翌年から、一般のお客様向けの販売が始まります。これが、大変難しい。一番大きな課題は、走行距離への不安ですね。法人でのご利用であれば、ある程度走行の仕方が決まってくるし、もし遠出が必要な場合には他のガソリンエンジン車でといった使い分けができます。しかし、個人の方が一台のクルマで、日常的にはちょこちょこっとしか乗らなくても、たまには遠くのゴルフ場へも行きたいとなると、クルマの使い分けができません。
また、自宅に充電用のコンセントを設置する際も、これまで販売店のスタッフは経験したことのない話ですから、電気工事屋さんを紹介するといったことになります。しかし、お客様にしてみれば、ワンストップサービス(一カ所ですべての手続きが行える:筆者注)でやってほしいとなるのは当然ですね。
09年から2年間のそうした販売経験を踏まえ、私自身もその間に電気自動車を売るということをしてきましたので、持ち上がっている課題を解決するには、まずスタッフの教育が必要だと考えました。
三菱の電気自動車でもっとも新しいのが、2011年12月に発売された、軽自動車の商用バンであるMINICAB-MiEV(ミニキャブ・ミーブ)だ。これは、量産では世界初の軽商用の電気自動車でもある。その予約注文は、同年4月から受け付けてきた。
【山田健二郎】MINICAB-MiEVを2台使って、日本列島の北と南から、各販売会社を巡るキャラバンをやりました。そして、スタッフの研修を行うとともに、関心のあるお客様に見てもらい、触ってもらうということをしました。軽商用バンということから、個人事業主の方の参加もありました。
こうしたことを行ううち、販売会社以前に、本社営業が電気自動車に熱くならなければいけないと思うようになりました。そこで、全国に約25名いるフィールドマネージャー(本社の国内営業に所属し、担当する各地域の販売を支援する人々:筆者注)に、研修の講師になってもらうようにしたのです。

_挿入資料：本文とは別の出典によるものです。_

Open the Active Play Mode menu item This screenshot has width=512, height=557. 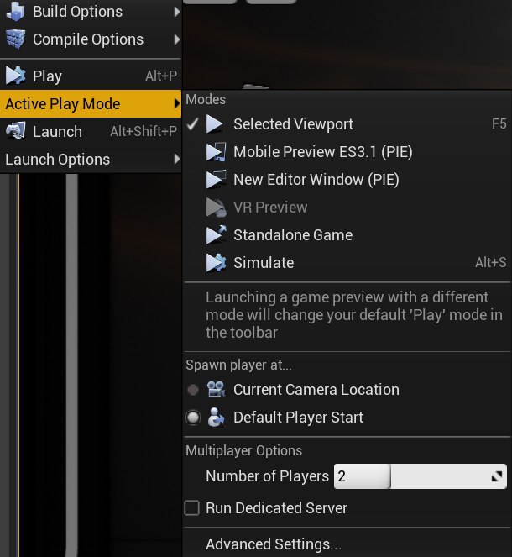[91, 103]
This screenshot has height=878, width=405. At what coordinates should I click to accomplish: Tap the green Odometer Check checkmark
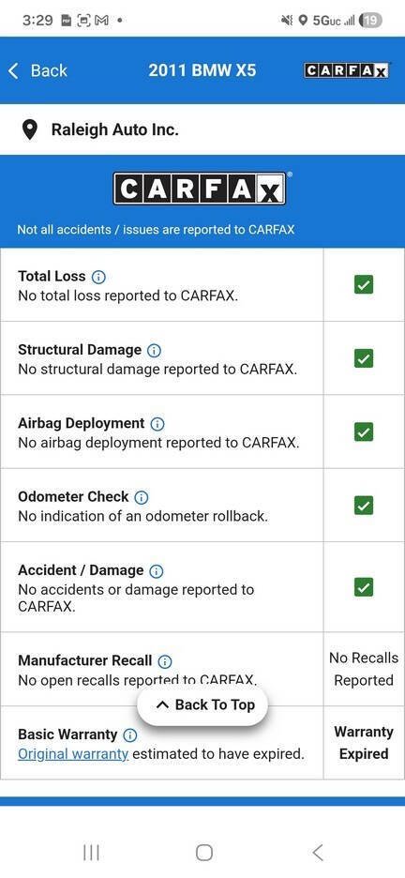(364, 506)
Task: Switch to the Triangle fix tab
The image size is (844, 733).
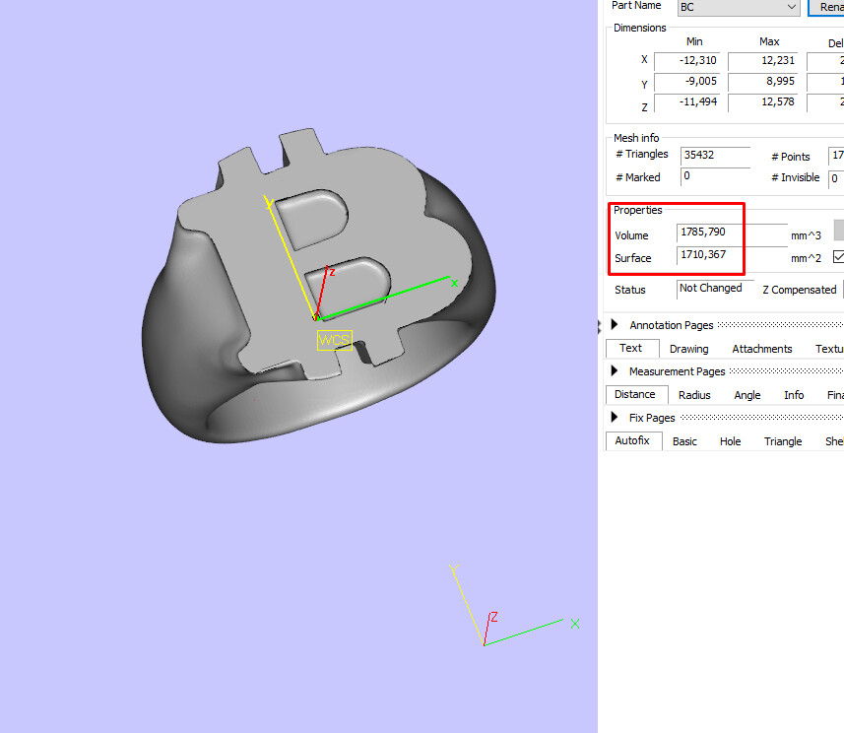Action: click(782, 441)
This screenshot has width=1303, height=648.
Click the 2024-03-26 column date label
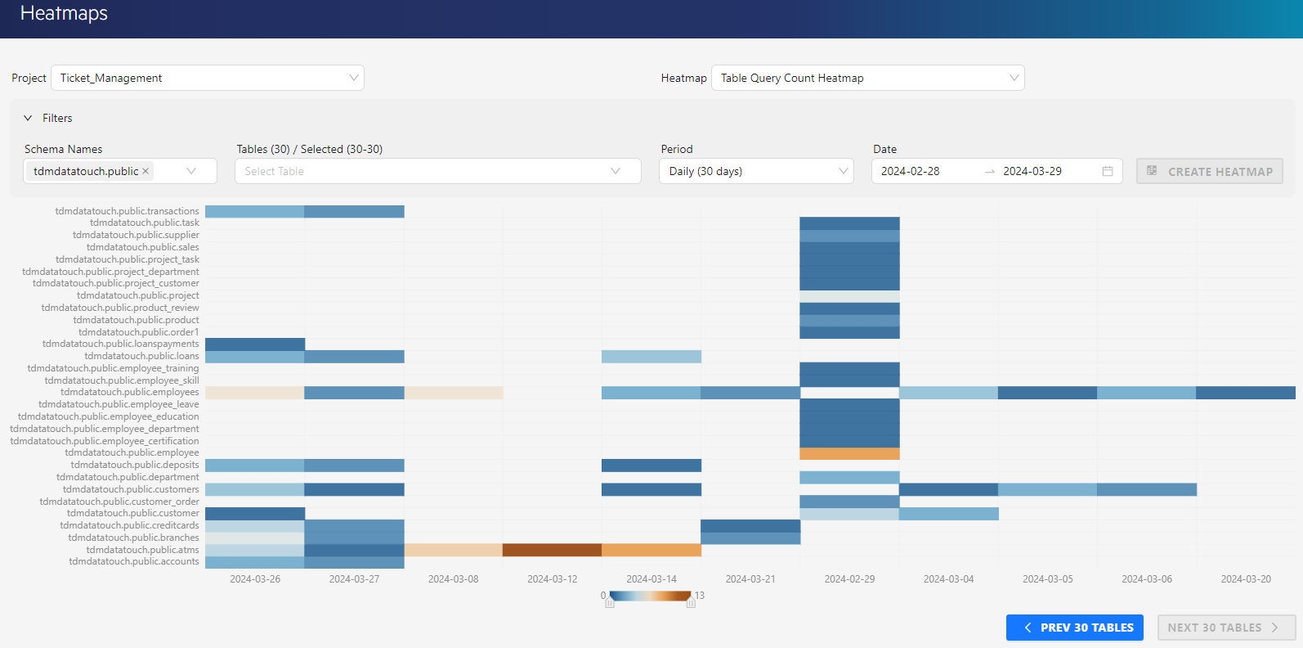click(x=254, y=579)
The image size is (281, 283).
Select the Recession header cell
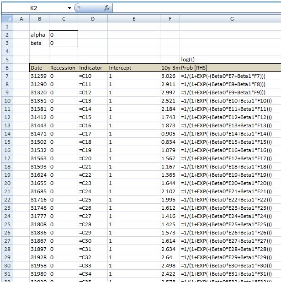(x=63, y=68)
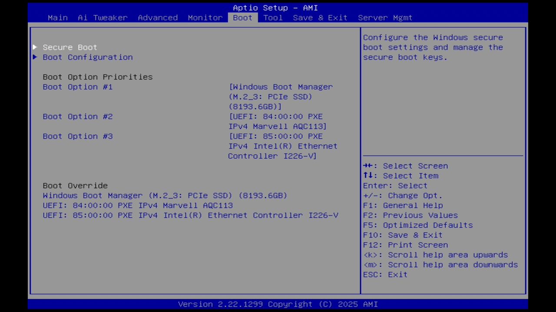This screenshot has height=312, width=556.
Task: Expand the Secure Boot submenu
Action: [x=70, y=47]
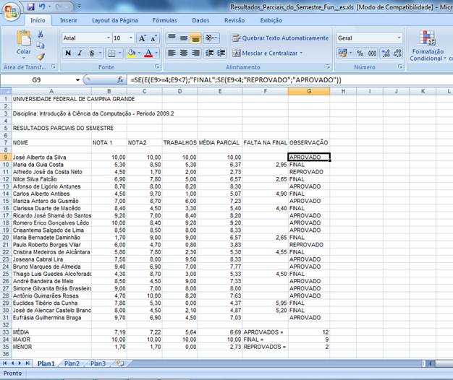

彼らが、電気自動車や充電に関するインフラストラクチャー(社会基盤)などへの疑問にきちんと答えられるようになってはじめて、販売会社へ「電気自動車を積極的に売ってほしい」と、言えるようになります。従来フィールドマネージャーは、担当地域の販売会社の経営状況を見ながら新車販売を支援する仕事をしてきましたが、これからの三菱は、電気自動車を売っていかないと前へ進まないという意識付けが大切だと・・・。
販売会社で、電気自動車を販売するうえで疑問・質問があったとき、それらに的確にこたえられる人や部署がこれまで本社で明確化されていなかったという。山田健二郎が初代室長となったMiEV販売推進室は、まさにそうした販売会社との窓口になる部署として立ち上がったのであった。